Bon nombre de changements organisationnels entrepris au sein du Quartier général de la Défense nationale ont eu lieu de 2005 à 2007, mais trois décisions fondamentales de Hillier se sont révélées essentielles pour lui permettre de faire évoluer la vision des Forces canadiennes. D’abord, le chef d’état-major de la Défense s’est chargé de développer les forces en consolidant la branche du vice-chef d’état-major de la Défense et en rétablissant sur des bases solides un service central unifié du chef du développement des forces, dont la tâche consistait à exécuter les quatre principales lignes d’opérations liées à la transformation des Forces canadiennes (vision, structure, capacités et personnel). Il a également créé le commandement du personnel militaire, qui relevait du chef d’état-major de la Défense, et donné à son nouveau commandant plus d’autorité sur toute question relative au personnel49. C’est toutefois la dissolution du groupe du sous-chef d’état-major de la Défense et la mise sur pied d’un état-major interarmées stratégique fort et unifié relevant immédiatement de son autorité qui ont constitué les changements les plus significatifs de la réorganisation du Quartier général de la Défense nationale. Quoique plusieurs critiques puissent prétendre que l’état-major stratégique interarmées ne fonctionne pas en 2008 au niveau stratégique qu’Hillier avait envisagé à l’origine, il n’en demeure pas moins que dans les deux années et demie qui ont suivi son établissement, l’état-major interarmées stratégique a considérablement transformé la dynamique de la prise de décision sur le plan opérationnel en rétablissant l’influence militaire sur les questions touchant les opérations des Forces canadiennes50.

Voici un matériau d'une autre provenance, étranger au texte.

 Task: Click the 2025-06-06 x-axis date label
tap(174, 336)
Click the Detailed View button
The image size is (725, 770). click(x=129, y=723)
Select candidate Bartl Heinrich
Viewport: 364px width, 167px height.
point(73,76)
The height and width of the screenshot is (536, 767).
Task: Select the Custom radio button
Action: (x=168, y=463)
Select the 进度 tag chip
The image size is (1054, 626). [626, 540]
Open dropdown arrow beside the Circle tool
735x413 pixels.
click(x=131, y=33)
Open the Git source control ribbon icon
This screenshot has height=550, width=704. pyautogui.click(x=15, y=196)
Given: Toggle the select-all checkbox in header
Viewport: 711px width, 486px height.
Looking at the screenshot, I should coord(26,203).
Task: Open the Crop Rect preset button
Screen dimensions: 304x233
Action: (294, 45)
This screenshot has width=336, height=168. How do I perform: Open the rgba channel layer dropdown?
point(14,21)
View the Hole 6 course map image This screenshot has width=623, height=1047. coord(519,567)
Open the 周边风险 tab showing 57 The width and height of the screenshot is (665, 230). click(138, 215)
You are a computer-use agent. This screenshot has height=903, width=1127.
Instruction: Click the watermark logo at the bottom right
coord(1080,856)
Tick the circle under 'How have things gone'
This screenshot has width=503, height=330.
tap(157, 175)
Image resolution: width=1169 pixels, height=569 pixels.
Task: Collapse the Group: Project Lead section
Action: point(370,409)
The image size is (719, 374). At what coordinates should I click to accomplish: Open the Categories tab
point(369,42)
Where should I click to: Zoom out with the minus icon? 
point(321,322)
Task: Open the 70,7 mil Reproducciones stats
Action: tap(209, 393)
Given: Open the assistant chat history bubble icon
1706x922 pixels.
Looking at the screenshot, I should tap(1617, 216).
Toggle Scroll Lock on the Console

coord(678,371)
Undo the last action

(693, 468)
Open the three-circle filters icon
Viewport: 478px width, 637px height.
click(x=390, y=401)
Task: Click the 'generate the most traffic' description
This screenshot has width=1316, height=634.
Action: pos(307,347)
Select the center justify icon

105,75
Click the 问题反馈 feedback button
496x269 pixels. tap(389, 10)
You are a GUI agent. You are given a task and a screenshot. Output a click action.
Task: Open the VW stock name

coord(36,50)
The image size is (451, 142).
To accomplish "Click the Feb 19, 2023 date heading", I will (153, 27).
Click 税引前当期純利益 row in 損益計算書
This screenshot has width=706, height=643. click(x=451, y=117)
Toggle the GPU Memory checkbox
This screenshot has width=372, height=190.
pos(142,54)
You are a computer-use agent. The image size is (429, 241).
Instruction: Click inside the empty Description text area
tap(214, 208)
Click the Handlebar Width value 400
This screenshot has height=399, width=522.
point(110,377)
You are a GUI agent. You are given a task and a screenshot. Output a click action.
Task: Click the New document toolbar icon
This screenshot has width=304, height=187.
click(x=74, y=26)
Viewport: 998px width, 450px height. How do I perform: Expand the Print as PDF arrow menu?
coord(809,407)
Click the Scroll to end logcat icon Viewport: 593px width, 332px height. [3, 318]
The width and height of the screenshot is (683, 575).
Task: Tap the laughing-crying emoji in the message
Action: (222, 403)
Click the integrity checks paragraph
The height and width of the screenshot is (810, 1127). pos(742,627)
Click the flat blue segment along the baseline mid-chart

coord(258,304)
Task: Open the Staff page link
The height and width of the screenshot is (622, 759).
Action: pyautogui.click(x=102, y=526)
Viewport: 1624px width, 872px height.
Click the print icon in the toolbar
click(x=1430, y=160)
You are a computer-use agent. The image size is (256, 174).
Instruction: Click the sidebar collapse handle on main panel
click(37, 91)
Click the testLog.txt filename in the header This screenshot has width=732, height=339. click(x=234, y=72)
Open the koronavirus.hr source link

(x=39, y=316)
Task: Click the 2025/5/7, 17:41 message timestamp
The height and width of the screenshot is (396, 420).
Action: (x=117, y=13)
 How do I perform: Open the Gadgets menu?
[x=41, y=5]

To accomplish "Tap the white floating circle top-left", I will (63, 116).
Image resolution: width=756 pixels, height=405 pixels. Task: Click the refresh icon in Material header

Certains critiques estiment cependant que ce nouvel état-major, la personnalité autoritaire de Hillier et d’autres changements profonds liés à la gouvernance dont le Quartier général de la Défense nationale a fait l’objet durant cette période ont dangereusement miné l’équilibre traditionnel entre le personnel civil et le personnel militaire et ont affaibli l’influence des hauts fonctionnaires51. Ces craintes sont exagérées. Il reste au Quartier général de la Défense nationale un groupe sous-ministériel très solide qui participe à la gestion des forces armées, qui appuie le ministre et lui fournit les avis requis. L’état-major interarmées stratégique veille quant à lui à ce que le personnel civil n’exerce pas de fonctions qui soient du ressort du personnel militaire et à ce que le chef d’état-major de la Défense puisse assurer un commandement efficace des Forces canadiennes52.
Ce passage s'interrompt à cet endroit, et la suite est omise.